There’s a scene in the film Love Actually where a little girl announces that she’ll be playing “first lobster” in the school nativity play. “There was more than one lobster present at the birth of Jesus?” asks her surprised mum – causing the girl to sigh in exasperation at such profound levels of parental ignorance.
Similar exchanges may have taken place in hundreds of homes throughout the UK this year, if a recent poll by the parenting website Netmums is anything to go by. Nearly half the respondents said that their local primary school had abandoned the conventional nativity in favour of a “modernised” version, in which characters like Elvis, spacemen and even recycling bins starred alongside Mary, Joseph and the baby, Jesus.
Public opinion about these new plays is divided. Some people view them as evidence for the increasing marginalisation of Christianity in Britain, while others think they are a perfectly appropriate reflection of a progressive, culturally-diverse society. But all commentators have made the same basic assumption that the modern nativities represent a break in tradition – that they are a product of uniquely 21st-century attitudes to Christmas and religion.
A very different picture emerges, however, if we look across Europe towards southern Italy, and the centuries-old Neapolitan tradition of the model presepe (“nativity scene”). Naples is the undisputed world capital of the presepe, and the historic street of San Gregorio Armeno is the industry’s beating heart.
At any time of the year you can walk around the many stalls, admiring the array of hand-made backdrops and ceramic figurines. Every shop on the street sells the traditional religious characters: Jesus, Mary and Joseph, the shepherds, the angels and the kings. But they also sell figurines of ordinary folk and street merchants, often dressed in 18th-century costumes. Popular types include the butcher with his bloody axe, the baker putting pizza dough in a stone oven and the fishmonger touting his tiny wares, which include glistening sardines, miniature calamari, and – yes, you guessed it – shiny pink lobsters.
Then there are the figurines of modern celebrities: the footballers, politicians, pop-stars, even British royals. All are allowed to travel back in time to join the holy family in Bethlehem. Some figures are perennial favourites, such as the brilliant Neapolitan comedian Massimo Troisi, who achieved worldwide fame as the star of Il Postino.
Each year the artists of San Gregorio also produce new figurines in response to current events, including Barack Obama, Silvio Berlusconi’s latest girlfriend or the entire cast of the Italian Big Brother. This year, the new Italian prime minister, Matteo Renzi, has pride of place on the stalls, while poor old Berlusconi has been relegated to the back rows, his price discounted by 50% to reflect his diminished role in the media and government.
This kind of creative mixing-up of figures from different historical periods has been a feature of the Neapolitan presepe since at least the 18th century. One traveller’s diary records his surprise at seeing the birth of Christ attended by Jacobins and Cappuchin monks. Elsewhere in that scene, the Archbishop of Naples was depicted holding out the vial containing the blood of San Gennaro in an attempt to stave off the eruption of Vesuvius.
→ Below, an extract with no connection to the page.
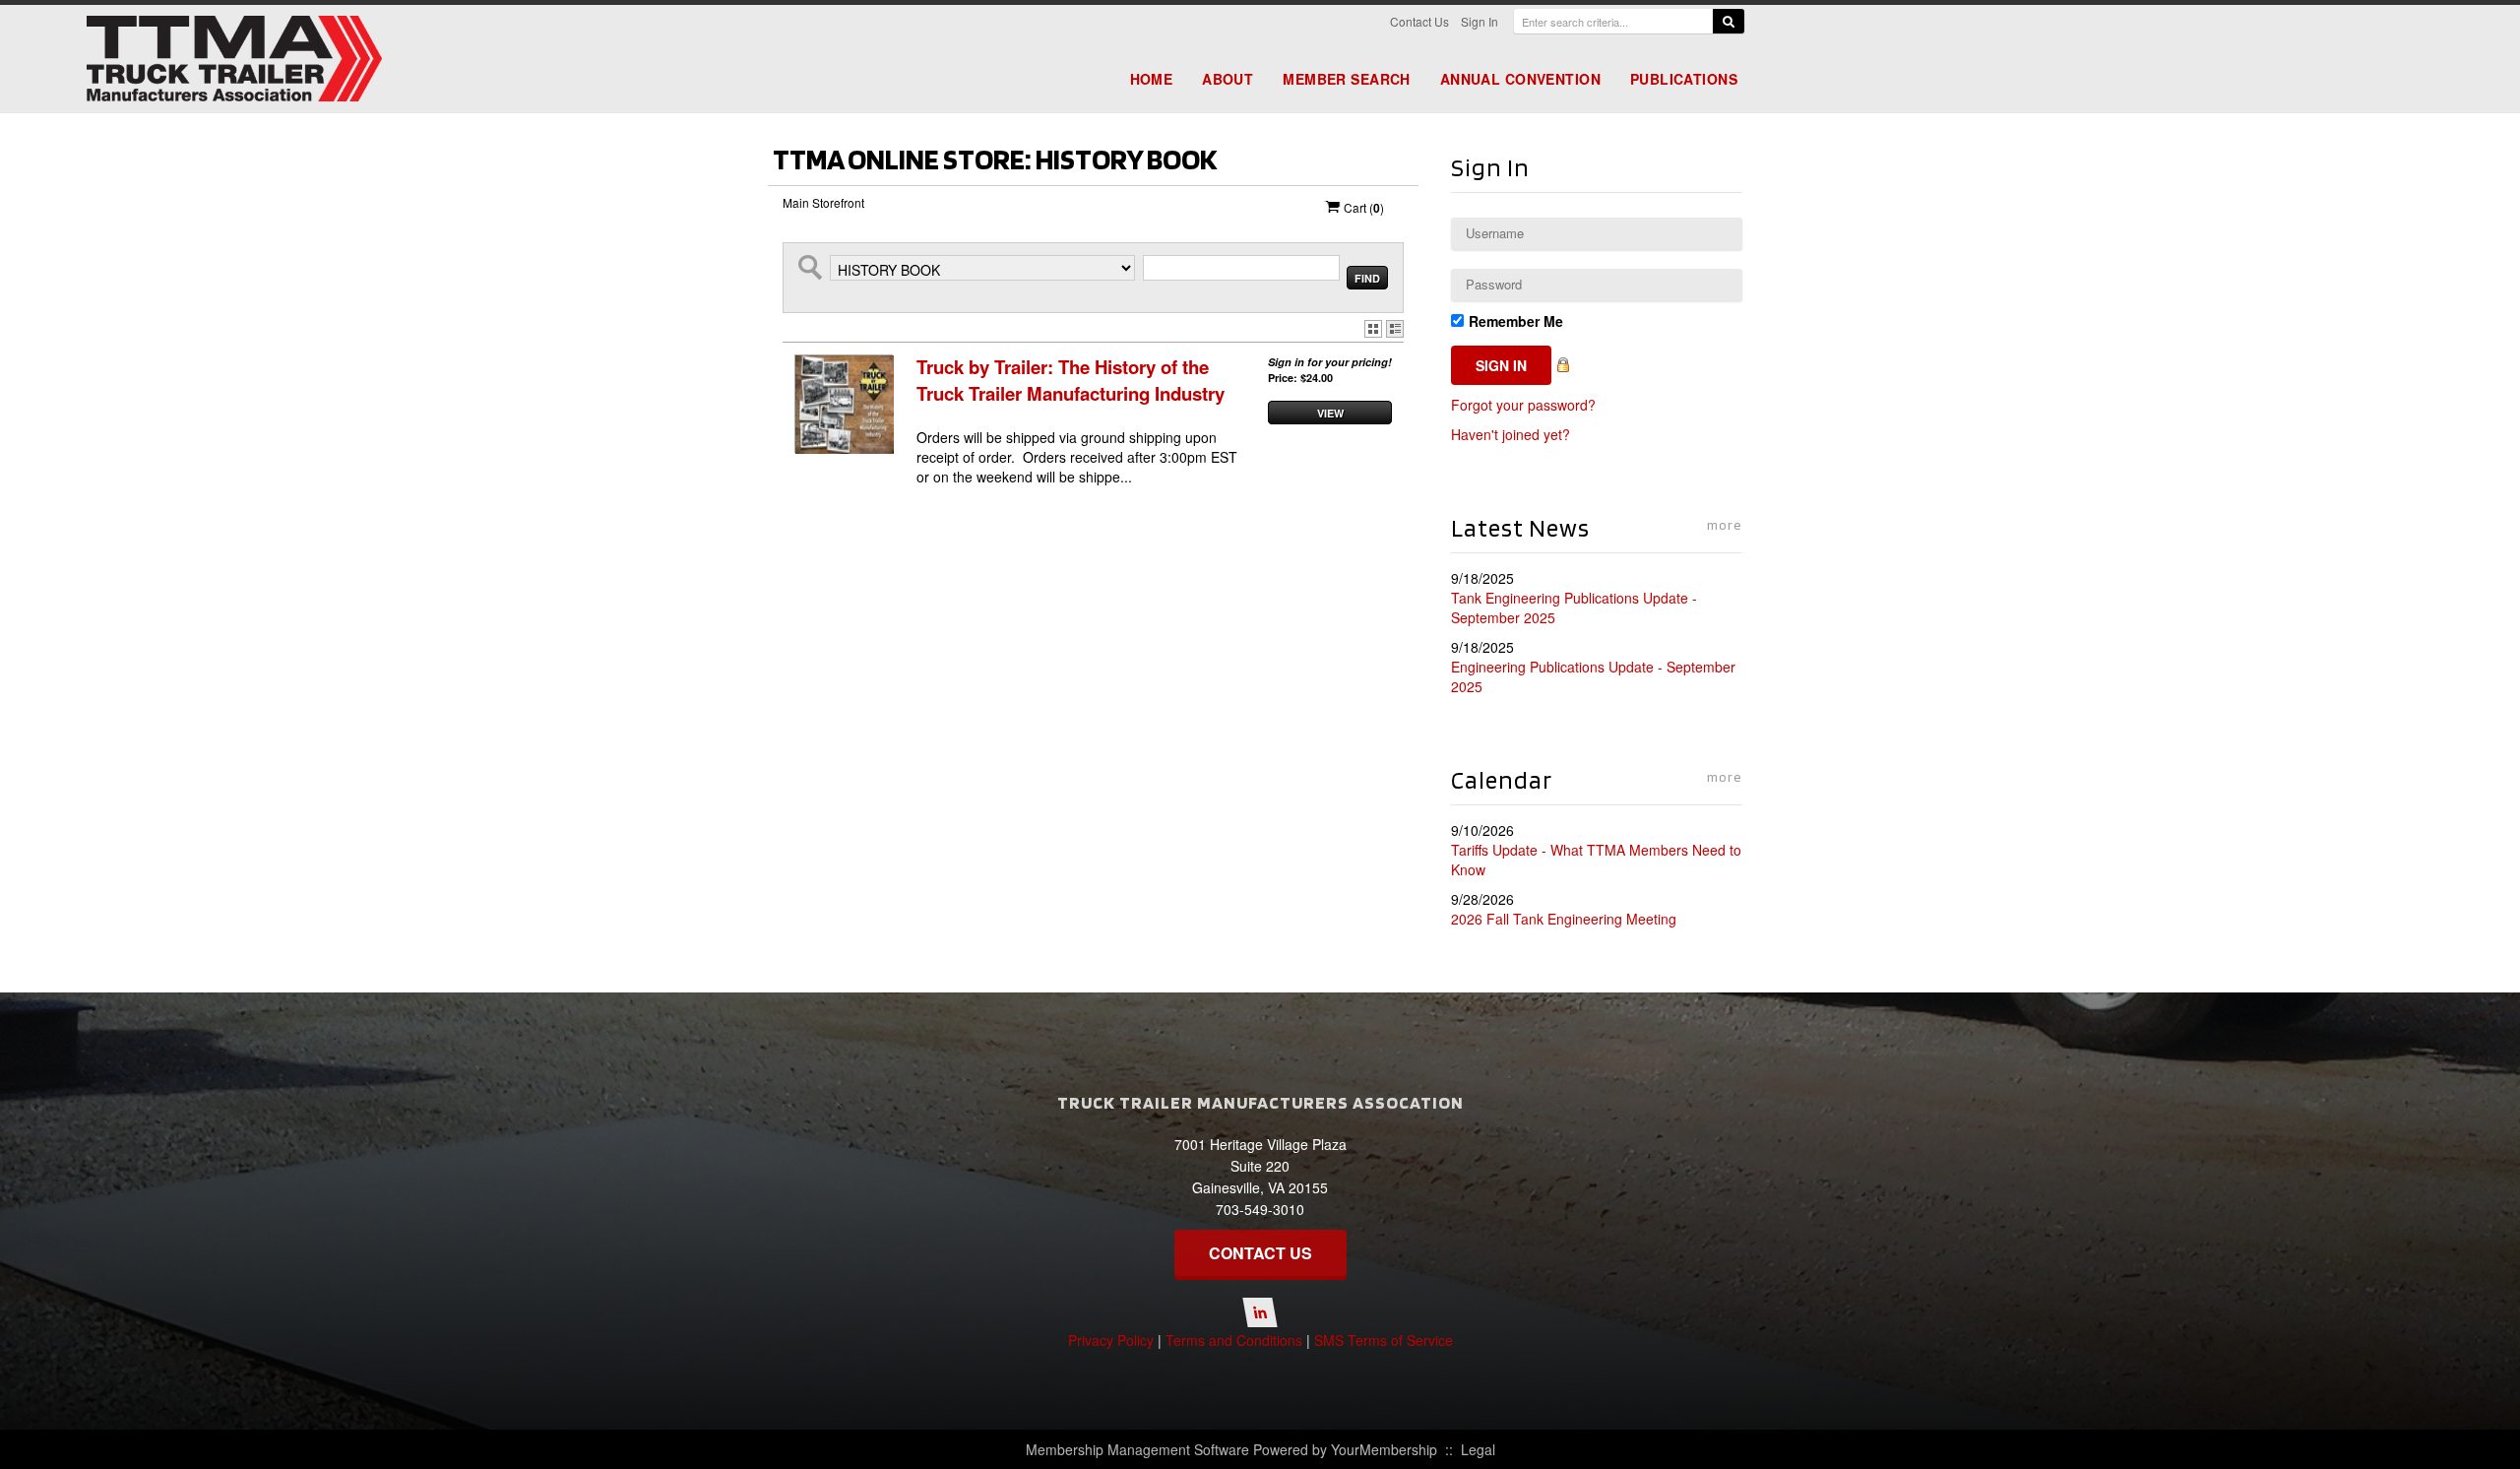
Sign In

But although the tradition is deeply entrenched in Naples, the figurines sold at San Gregorio Armeno continue to be a source of puzzlement to many visitors to the city. Many are confused by this medley of pop culture and religion. It’s certainly tricky to reconcile the holiness of the Nativity with the strange humour and gritty realism of the presepe – whose stock types include a breastfeeding woman and a man shown defecating on the floor.
But most modern commentators on the presepe see the mixture of sacred and profane as containing a very simple and positive message. Neapolitan theologian Bruno Forte explains that the presepe shows that the birth of Jesus is happening here, and it’s happening now – not in some far-off land entirely disconnected from the present. And while the secular figurines in the Neapolitan presepe cover a spectrum of “ills” (ranging from terrible table manners to the worst kinds of political corruption), all these less-than-perfect figures achieve a kind of redemption by being shown in the presence of the Nativity.
As such, the Neapolitan presepe provides an alternative perspective on the modernised nativity plays currently in production in the UK. Contrary to what most people think, the lobsters and Elvises we’re seeing on stage this Christmas aren’t complete strangers at the Nativity. They find much older counterparts across the seas in Naples. And in Naples, they’re not reactionary gestures or superficial afterthoughts, but part of an age-old tradition, which is underpinned by faith, hope and a genuine desire for inclusivity.